### EXERCISE TEXT
Job Title: Teacher, Writer, Therapist
Education: BA in Communications, Winthrop University MA in English, Winthrop University MA in Education, National University MA in Counseling Psychology, Santa Clara University
Previous Experience: I worked as a reporter on a daily newspaper while I was in college. I obtained this job because during the summers, I worked on a small twice a week newspaper and I was the editor of the college newspaper my junior year. I worked as a reporter for twice weekly newspapers in the Bay Area before I obtained a job as a reporter on a daily newspaper.
Job Tasks: Currently, I write in the afternoons and evenings, interviewing experts in nursing usually by phone for a hospital newsletter and publications. I usually type these interviews word for word, then use my notes to write articles. My journalistic training makes me a better newsletter writer, helping me to identify what is most important to the reader. Never let the reader slip your mind. The reader is your audience. Ask yourself questions like: What would the reader need to know? What background does the reader need to understand this article? Why is this important to the reader? Why should the reader care?
1. Find an author whose work you love.
2. Then type/write a passage from that author.
3. Look at the author's word choice. Analyze what made the piece amazing to you.
4. Do this every day for three months.
5. Write every day.
6. Read really good literature.
7. Understand that when you write there are two parts of yourself: the writer and the editor. Let the writer write freely. Then and only after the writer has finished, let the editor critique and improve the work. If the editor creeps in as you try to write, it will paralyze you. Let that editor part of you know it will get its chance, but not in the midst of writing.

### Data items
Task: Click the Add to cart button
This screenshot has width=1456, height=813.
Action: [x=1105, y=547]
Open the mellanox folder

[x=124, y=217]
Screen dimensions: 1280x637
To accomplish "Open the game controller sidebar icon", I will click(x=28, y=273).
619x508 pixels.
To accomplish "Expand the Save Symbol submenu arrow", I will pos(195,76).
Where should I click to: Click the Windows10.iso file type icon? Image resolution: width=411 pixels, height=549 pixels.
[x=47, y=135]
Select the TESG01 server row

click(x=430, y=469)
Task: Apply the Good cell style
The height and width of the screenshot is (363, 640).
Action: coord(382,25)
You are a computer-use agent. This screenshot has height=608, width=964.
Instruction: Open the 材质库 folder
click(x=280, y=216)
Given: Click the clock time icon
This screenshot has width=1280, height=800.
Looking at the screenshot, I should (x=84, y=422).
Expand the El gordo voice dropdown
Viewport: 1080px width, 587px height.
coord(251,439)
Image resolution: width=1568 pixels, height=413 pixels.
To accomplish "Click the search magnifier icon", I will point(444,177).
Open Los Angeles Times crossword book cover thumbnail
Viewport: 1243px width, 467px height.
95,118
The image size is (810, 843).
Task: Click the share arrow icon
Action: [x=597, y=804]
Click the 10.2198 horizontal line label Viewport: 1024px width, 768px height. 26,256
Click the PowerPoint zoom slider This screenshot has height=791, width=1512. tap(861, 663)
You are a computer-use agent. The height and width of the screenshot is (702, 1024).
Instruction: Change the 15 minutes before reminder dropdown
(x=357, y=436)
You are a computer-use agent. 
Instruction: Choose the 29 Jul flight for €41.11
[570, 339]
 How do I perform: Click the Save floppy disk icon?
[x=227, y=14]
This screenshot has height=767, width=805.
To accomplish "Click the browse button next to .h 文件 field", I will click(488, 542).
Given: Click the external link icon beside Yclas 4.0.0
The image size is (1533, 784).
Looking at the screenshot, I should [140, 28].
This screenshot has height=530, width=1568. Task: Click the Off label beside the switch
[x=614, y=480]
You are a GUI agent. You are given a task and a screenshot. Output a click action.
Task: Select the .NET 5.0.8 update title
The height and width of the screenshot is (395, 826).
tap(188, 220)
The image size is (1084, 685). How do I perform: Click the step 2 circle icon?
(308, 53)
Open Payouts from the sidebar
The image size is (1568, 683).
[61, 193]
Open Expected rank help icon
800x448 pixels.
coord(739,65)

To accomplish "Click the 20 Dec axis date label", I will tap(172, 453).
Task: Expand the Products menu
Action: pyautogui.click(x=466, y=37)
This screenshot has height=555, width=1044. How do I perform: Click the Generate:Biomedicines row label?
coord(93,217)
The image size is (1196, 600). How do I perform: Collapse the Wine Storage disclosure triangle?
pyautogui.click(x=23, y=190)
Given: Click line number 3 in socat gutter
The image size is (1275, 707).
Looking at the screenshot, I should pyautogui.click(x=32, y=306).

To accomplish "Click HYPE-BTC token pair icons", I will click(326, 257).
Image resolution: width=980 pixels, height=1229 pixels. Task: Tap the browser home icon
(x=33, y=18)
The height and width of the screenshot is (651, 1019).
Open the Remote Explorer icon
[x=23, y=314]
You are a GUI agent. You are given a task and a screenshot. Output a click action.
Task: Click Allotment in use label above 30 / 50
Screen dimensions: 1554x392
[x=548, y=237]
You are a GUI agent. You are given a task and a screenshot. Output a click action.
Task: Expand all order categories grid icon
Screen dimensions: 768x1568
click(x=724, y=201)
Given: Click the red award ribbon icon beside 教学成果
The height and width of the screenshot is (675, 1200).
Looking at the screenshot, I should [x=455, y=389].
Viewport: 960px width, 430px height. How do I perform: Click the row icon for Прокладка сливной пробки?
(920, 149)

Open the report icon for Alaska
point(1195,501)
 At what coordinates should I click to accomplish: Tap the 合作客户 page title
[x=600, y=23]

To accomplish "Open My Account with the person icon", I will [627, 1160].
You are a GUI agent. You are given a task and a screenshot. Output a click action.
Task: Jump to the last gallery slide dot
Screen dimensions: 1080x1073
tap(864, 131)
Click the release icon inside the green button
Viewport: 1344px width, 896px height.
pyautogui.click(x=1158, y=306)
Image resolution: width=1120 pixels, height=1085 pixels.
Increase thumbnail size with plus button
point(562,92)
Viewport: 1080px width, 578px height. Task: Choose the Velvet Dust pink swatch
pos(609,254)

### WHAT NEEDS TO BE DONE
Copy out the career profile word for word, from "Job Tasks: Currently, I" up to and including "work you love.".

### EXERCISE ANSWER
Job Tasks: Currently, I write in the afternoons and evenings, interviewing experts in nursing usually by phone for a hospital newsletter and publications. I usually type these interviews word for word, then use my notes to write articles. My journalistic training makes me a better newsletter writer, helping me to identify what is most important to the reader. Never let the reader slip your mind. The reader is your audience. Ask yourself questions like: What would the reader need to know? What background does the reader need to understand this article? Why is this important to the reader? Why should the reader care?
1. Find an author whose work you love.